Le plan prévoyait également de leur garantir 20% des revenus pétroliers pour pallier à la pauvreté du sol de leur région.

* "assurer la protection des droits de la femme et des minorités ethniques et religieuses". L'administration américaine conditionnerait son soutien financier au respect de ces communautés.

* "Le président doit exiger de l'armée qu'elle dresse un plan de retrait et de redéploiement des troupes d'Irak d'ici 2008 (en conservant une présence réduite mais efficace pour combattre le terrorisme et assurer l'honnêteté des voisins).

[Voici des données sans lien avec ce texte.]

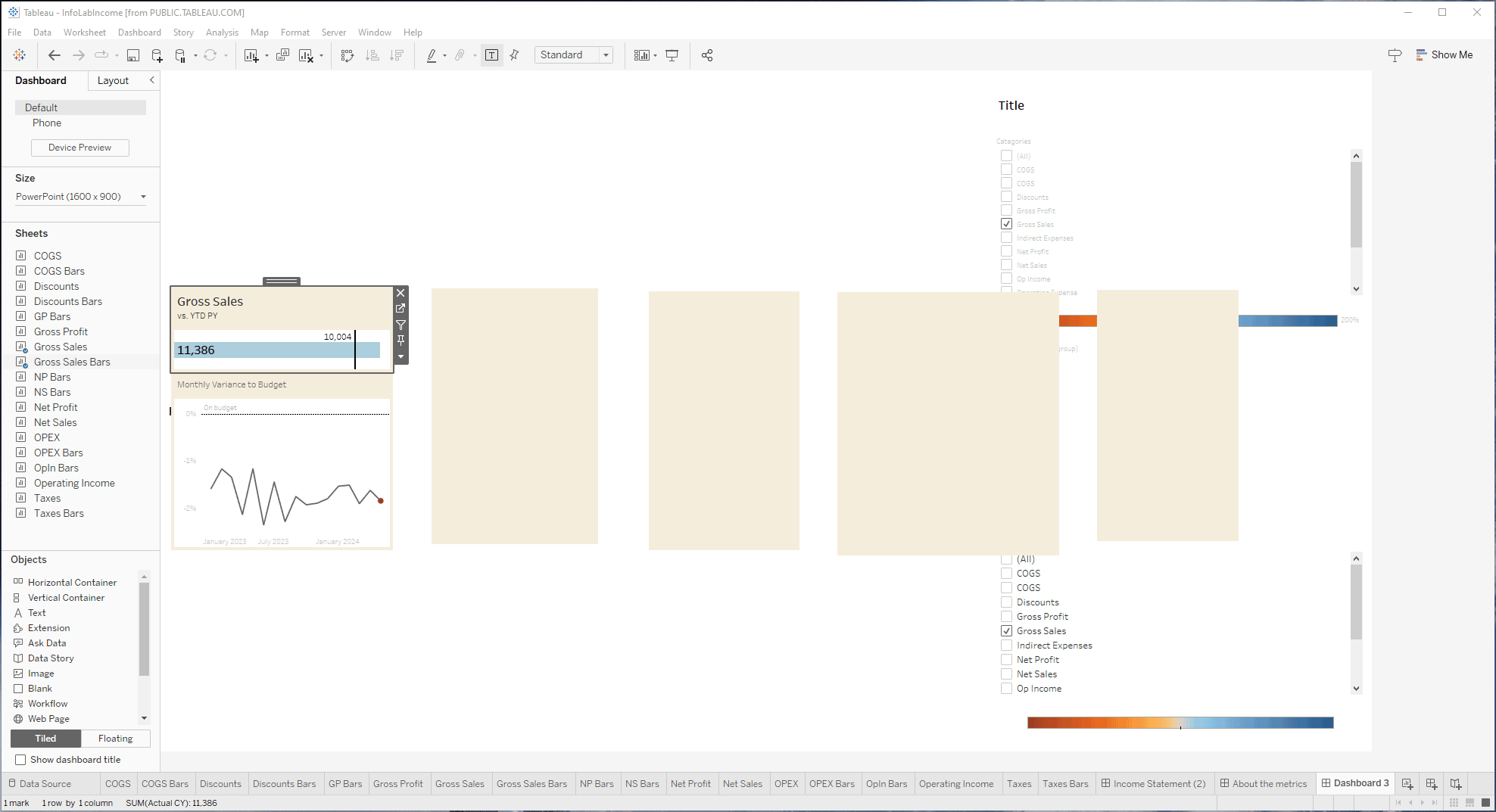Screen dimensions: 1496x812
Task: Check Net Profit in lower filter list
Action: [x=1007, y=660]
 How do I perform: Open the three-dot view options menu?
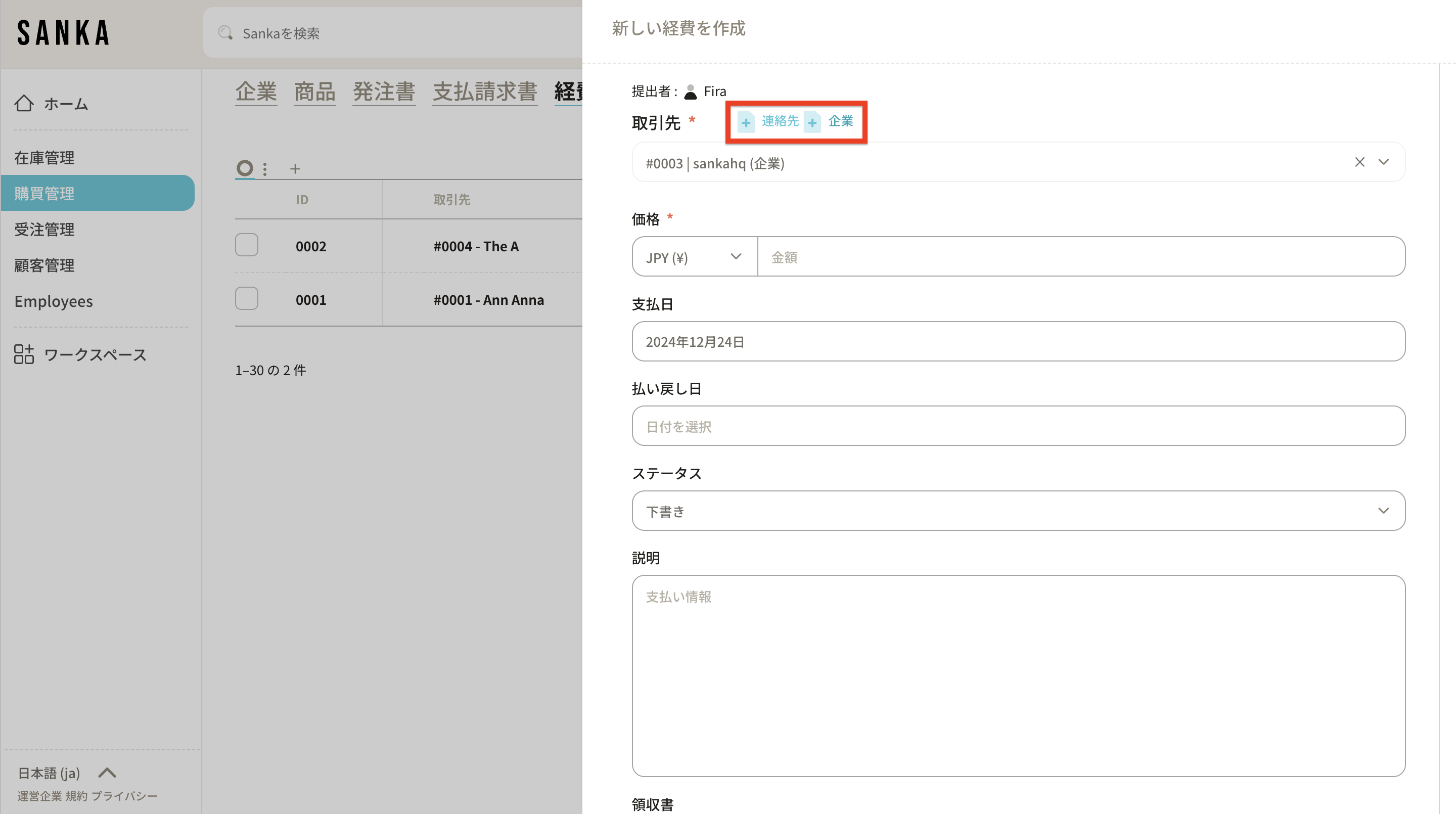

Nous devons éviter un retrait précipité qui conduirait à une explosion nationale, mais nous ne pouvons pas maintenir une présence militaire américaine sur le long terme."

* "sous une tutelle internationale ou des Nations Unies, nous devons convenir d'une conférence régionale pour garantir le respect des frontières irakiennes et de son système fédéral."

Dans une tribune au Washington Post il y a tout juste deux ans, Biden réitérait son plan insistant que ce n'était pas un plan de partition, mais de fédéralisme.

En septembre 2007, le Sénat votait une résolution abondant dans le sens du projet de Joe Biden, un revers pour l'administration Bush, car de nombreux Républicains s'étaient ralliés à cette idée. Le vote était purement symbolique, car la résolution n'était pas contraignante. La résolution a été critiquée par l'administration Bush et par de nombreux hommes politiques irakiens, qui le considéraient comme une partition de l'Irak et une ingérence américaine. Gelb et Biden se sont expliqués dans une tribune au Washington Post début octobre regrettant les déformations de la Maison Blanche et de la classe politique irakienne à propos du plan, répétant qu'il n'était pas question de partition, mais de fédéralisme. Dans la tribune au Times, il ne séparait pas clairement les deux concepts répondant à ceux qui pouvaient affirmer que c'était une partition, qu'une "rupture est déjà en cours".

Aujourd'hui, il est difficile de savoir ce qu'il en est de ce plan et surtout de savoir si Biden maintient tel quel sa position. Son site Internet est inaccessible (aujourd'hui du moins) et il s'est montré discret sur ce sujet ces derniers mois. La décision de nommer Biden a suscité le scepticisme en Irak, car son plan est impopulaire sur place. De plus, la donne a changé, notamment en ce qui concerne les violences sectaires, ce qui pourrait handicaper la viabilité du plan qui se fondait sur un Irak déjà déchiré.